I do highly recommend Apsley House for any Regency fan visiting London, incidentally. It’s not one of the Major Big Deal Sights–which means it’s less crowded and you have more time to linger over all the portraits (many of which will look SO familiar to you if you’ve read nonfiction of the era at all), the furnishings, and the general sumptuousness of it all.

But after only a few days in London it was time for Brussels and the Waterloo reenactment. Our entire family loved Brussels. Compared to London and Paris, it has a parochial, small-city feel (despite the whole EU capital thing), and since we didn’t have tremendous expectations for it, almost everything was a pleasant surprise. It’s beautiful, in an echoes-of-antique-grandeur sort of way:

Brussels

And Belgian chocolate? Even better than you’re imagining. AMAZING. When people ask Miss Fraser what was her favorite place in Europe, she always says, “Belgium, because of the chocolate,” and I can’t really argue that point. (That our Brussels hotel had excellent and reliable wifi doubtless raised it in her estimation too.) I also fell in love with the frites, especially the ones in this little storefront place across the square from our hotel with the tourist-trappy name “Belgian Frites.” I wouldn’t have tried it if I hadn’t noticed the long lines of local teenagers my second day there–after which I had frites with mayo as lunch or an afternoon snack four days in a row.

The Waterloo reenactment, however, didn’t quite live up to all my expectations. It might’ve been better if we’d been part of an organized tour with a guide to show us around. As is, it was a bit chaotic and challenging to navigate and understand what was going on.

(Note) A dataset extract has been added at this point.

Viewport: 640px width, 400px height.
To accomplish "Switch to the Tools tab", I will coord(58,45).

The actual anniversary of the battle fell on a Thursday, but the organizers held the reenactment on Friday and Saturday evenings. I wanted to have the experience of standing on that ground two hundred years to the day after the battle, so on the 18th we schlepped out to the battlefield by train, bus, and long walk, and visited the Allied reenactor camp.

Reenactors

Marching

Rifles

We didn’t get the opportunity to actually hang out with reenactors, somewhat to my disappointment–the handful of times I’ve visited reenactments in the past I’ve gotten to heft the muskets and chat with the people who carry them. Maybe it was just because the Waterloo anniversary was SUCH a big deal, but there wasn’t the same kind of approachability there.

As for the reenactment itself, it was a bit of a challenge to follow the action, even for someone like me who pretty much knows the course of the battle backwards and forwards. That said, it did give a good sense of how very smoky and confusing Napoleonic-era battlefields were:

Waterloo1

Waterloo2

And this was just 5000 reenactors out there for three hours or so. When you imagine what it must’ve been like 200 years before, when between the three armies involved there were almost 200,000 men engaged…whoa.

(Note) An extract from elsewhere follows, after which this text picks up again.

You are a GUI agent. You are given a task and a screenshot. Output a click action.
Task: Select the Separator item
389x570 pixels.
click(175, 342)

Even though the reenactment wasn’t everything I’d dreamed it would be, I’m glad I went. When I read or write about Waterloo from now on, I’ll have that much clearer a picture in my mind’s eye for having walked some of the ground and seen all those impeccably costumed reenactors. And, let’s face it, if it weren’t for Waterloo, the odds are I never would’ve gone to Belgium, and I would’ve missed out on that chocolate and those frites…

What about you? Have you traveled anywhere exciting this summer? And do you have travel tales of places that either exceeded or failed to live up to your expectations?